Stores are to be banned from offering free gifts and instant discounts to entice customers to take out their store cards. This move follows complaints from shoppers that finance companies and retailers are using hard sell tactics to tempt consumers to spend money that they simply don’t have.
This crackdown also comes in the wake of mounting concerns regarding the level of the UK’s personal debt, which currently stands at £1.451 trillion. Shoppers are now to have a 7 day cooling off period after they have agreed to sign up for a store card, under the new proposals that have been announced by the British Retail Consortium and ministers.
Direct commission is also to be banned to stop pushy sales staff trying to talk customers into taking on a card they neither want nor can afford., and stores are also going to have fully reveal the hidden costs of using the cards too.
According to Mervyn King, the Governor of the Bank of England, families are currently facing the biggest financial squeeze in living memory. As a direct result of this, shoppers are more vulnerable than ever to the likes of vouchers, free gifts and tempting discounts and sign up for store cards. There are also concerns that both the stores and their financial partners are failing to make the checks necessary to ensure that the repayments can be met.
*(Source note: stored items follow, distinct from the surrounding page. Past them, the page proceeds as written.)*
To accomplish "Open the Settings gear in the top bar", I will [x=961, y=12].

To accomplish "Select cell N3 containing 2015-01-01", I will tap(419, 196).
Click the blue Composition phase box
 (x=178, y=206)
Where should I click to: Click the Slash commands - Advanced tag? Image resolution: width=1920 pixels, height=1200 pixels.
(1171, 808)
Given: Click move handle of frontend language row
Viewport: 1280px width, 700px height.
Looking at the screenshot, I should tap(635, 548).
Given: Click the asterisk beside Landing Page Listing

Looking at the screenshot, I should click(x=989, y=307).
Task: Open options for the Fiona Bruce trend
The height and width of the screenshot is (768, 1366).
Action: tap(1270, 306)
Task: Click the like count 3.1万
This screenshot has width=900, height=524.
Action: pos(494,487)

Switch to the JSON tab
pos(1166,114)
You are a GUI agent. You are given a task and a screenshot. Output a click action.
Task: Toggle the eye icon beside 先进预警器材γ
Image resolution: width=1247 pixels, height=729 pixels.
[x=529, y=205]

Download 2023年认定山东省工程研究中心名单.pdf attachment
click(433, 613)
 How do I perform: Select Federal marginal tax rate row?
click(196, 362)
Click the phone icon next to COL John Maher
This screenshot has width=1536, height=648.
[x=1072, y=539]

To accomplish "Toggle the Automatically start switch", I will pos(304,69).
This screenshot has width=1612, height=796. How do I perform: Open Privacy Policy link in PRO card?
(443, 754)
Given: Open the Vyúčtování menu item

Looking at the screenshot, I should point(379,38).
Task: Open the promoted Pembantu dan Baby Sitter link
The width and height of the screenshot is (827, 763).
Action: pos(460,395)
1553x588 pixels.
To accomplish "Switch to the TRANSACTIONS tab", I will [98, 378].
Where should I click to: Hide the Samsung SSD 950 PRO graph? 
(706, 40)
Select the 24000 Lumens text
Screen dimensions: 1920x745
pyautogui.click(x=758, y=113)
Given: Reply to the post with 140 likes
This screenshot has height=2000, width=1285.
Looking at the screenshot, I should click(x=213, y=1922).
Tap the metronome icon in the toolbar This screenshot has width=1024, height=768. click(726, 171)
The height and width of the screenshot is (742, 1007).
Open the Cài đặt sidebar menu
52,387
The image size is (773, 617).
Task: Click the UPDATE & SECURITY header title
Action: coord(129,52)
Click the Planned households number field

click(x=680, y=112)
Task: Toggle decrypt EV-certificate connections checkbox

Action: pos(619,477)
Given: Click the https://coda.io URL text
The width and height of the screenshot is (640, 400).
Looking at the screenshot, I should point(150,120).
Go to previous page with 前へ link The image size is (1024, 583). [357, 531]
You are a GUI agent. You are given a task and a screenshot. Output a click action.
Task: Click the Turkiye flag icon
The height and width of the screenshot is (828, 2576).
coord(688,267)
Which? the consumer group, has in the past highlighted how it was possible for a debt ridden graduate with a yearly income of only £1000, to get a store card within 2 days that carried a credit limit of £2750.
Mark Hoban is the Financial secretary to the Treasury and he says that the public has told them that they are being tempted into taking out store cards by being offered discounts when they get to the till and they have listened to these concerns and are working with the industry to develop strong measures in a package as a response to these worries.